Below is my attempt at a copy / paste from the NY Times.  A rare opportunity for readers on the Forum.

David Brooks is my favorite conservative, just ahead of George Will.

So apparently Donald Trump wants to make this an election about what it means to be American. He’s got his vision of what it means to be American, and he’s challenging the rest of us to come up with a better one.

In Trump’s version, “American” is defined by three propositions. First, to be American is to be xenophobic. The basic narrative he tells is that the good people of the heartland are under assault from aliens, elitists and outsiders. Second, to be American is to be nostalgic. America’s values were better during some golden past. Third, a true American is white. White Protestants created this country; everybody else is here on their sufferance.

When you look at Trump’s American idea you realize that it contradicts the traditional American idea in every particular.
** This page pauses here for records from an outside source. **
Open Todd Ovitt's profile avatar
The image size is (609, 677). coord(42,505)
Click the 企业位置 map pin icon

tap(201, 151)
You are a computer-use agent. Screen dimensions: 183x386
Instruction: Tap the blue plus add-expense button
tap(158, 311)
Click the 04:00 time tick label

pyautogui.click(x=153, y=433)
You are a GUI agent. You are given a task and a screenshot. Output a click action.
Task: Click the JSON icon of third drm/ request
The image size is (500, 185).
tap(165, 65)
In fact, Trump’s national story is much closer to the Russian national story than it is toward our own. It’s an alien ideology he’s trying to plant on our soil.
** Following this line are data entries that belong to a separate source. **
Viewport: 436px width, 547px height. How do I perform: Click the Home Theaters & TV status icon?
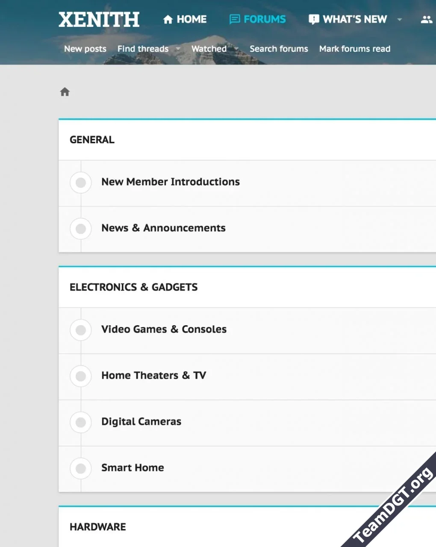pyautogui.click(x=80, y=376)
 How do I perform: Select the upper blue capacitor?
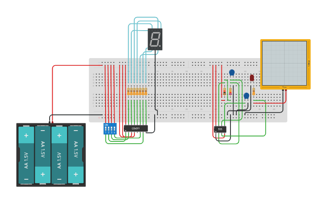click(x=232, y=73)
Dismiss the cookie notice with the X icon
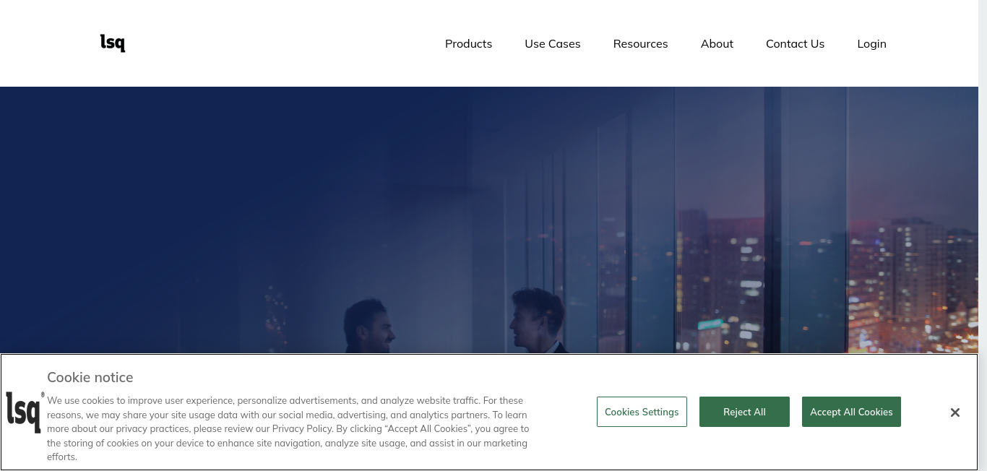The image size is (987, 471). pos(955,412)
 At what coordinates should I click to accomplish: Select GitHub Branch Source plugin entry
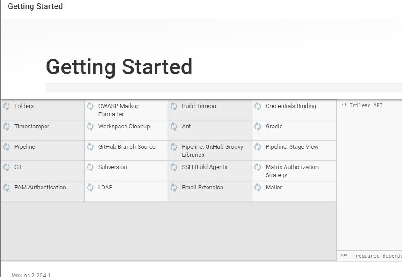coord(127,147)
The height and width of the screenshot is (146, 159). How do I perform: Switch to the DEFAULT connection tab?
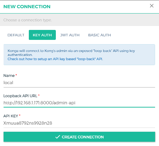click(x=16, y=35)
Trump’s vision is radically anti-American.

The real American idea is not xenophobic, nostalgic or racist; it is pluralistic, future-oriented and universal. America is exceptional precisely because it is the only nation on earth that defines itself by its future, not its past. America is exceptional because from the first its citizens saw themselves in a project that would have implications for all humankind. America is exceptional because it was launched with a dream to take the diverse many and make them one — e pluribus unum.

The Puritans settled this continent with visions of creating a future city on a hill. They had an eschatological dream of completing God’s plan for this earth. By the time of the revolution it was well understood that America was the land of futurity, the vanguard nation that would lead all of humanity to a dignified and democratic future.

“I always consider the settlement of America with reverence and wonder,” John Adams declared, “as the opening of a grand scene and design in providence, for the illumination of the ignorant and the emancipation of the slavish part of mankind all over the earth.”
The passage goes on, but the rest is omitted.